Re: Odd corruption issue reported on dba.stackexchange.com, need advice

From: Tom Lane <tgl(at)sss(dot)pgh(dot)pa(dot)us>
To: Scott Marlowe <scott(dot)marlowe(at)gmail(dot)com>
Cc: Craig Ringer <ringerc(at)ringerc(dot)id(dot)au>, Marcin Mańk <marcin(dot)mank(at)gmail(dot)com>, Jeff Davis <pgsql(at)j-davis(dot)com>, "pgsql-general(at)postgresql(dot)org" <pgsql-general(at)postgresql(dot)org>
Subject: Re: Odd corruption issue reported on dba.stackexchange.com, need advice
Date: 2012-07-24 14:45:16
Message-ID: 21697.1343141116@sss.pgh.pa.us
Views: Raw Message | Whole Thread | Download mbox | Resend email
Thread:
Lists: pgsql-general

Scott Marlowe <scott(dot)marlowe(at)gmail(dot)com> writes:
> On Tue, Jul 24, 2012 at 7:48 AM, Craig Ringer <ringerc(at)ringerc(dot)id(dot)au> wrote:
>>> # if that still not helps, use the big hammer
>>> if (-f $info{'pgdata'}.'/postmaster.pid') {
>>> print "(does not shutdown, killing the process)";
>>> $pid = get_running_pid $info{'pgdata'}.'/postmaster.pid';
>>> kill (9, $pid) if $pid;
>>> unlink $info{'pgdata'}.'/postmaster.pid';
>>> $result = 0;
>>> }

>> Could the "big hammer mode" be what's killed the database?
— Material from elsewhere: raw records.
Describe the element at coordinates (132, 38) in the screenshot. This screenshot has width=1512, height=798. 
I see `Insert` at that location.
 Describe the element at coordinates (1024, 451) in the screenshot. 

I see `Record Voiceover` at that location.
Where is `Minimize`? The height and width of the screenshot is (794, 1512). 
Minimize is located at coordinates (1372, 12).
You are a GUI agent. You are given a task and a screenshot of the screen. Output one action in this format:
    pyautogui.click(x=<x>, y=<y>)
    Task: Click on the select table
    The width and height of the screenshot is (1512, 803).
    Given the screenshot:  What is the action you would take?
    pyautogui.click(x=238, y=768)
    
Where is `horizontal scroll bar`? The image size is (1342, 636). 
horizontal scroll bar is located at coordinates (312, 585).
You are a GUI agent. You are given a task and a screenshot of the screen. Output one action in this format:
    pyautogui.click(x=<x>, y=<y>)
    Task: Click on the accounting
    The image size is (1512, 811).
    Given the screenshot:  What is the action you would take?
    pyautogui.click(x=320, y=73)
> Yes PG should theoretically survive be able to survive anything as
> long as fsync is being properly honored.

I will tell you what is horridly, horridly dangerous and stupid about
that script, and it's not the kill -9 on the postmaster. It's the
forced unlink on the postmaster.pid file, which (a) is entirely
unnecessary, and (b) defeats the safety interlock against starting
a new postmaster before all the old backends have flushed out.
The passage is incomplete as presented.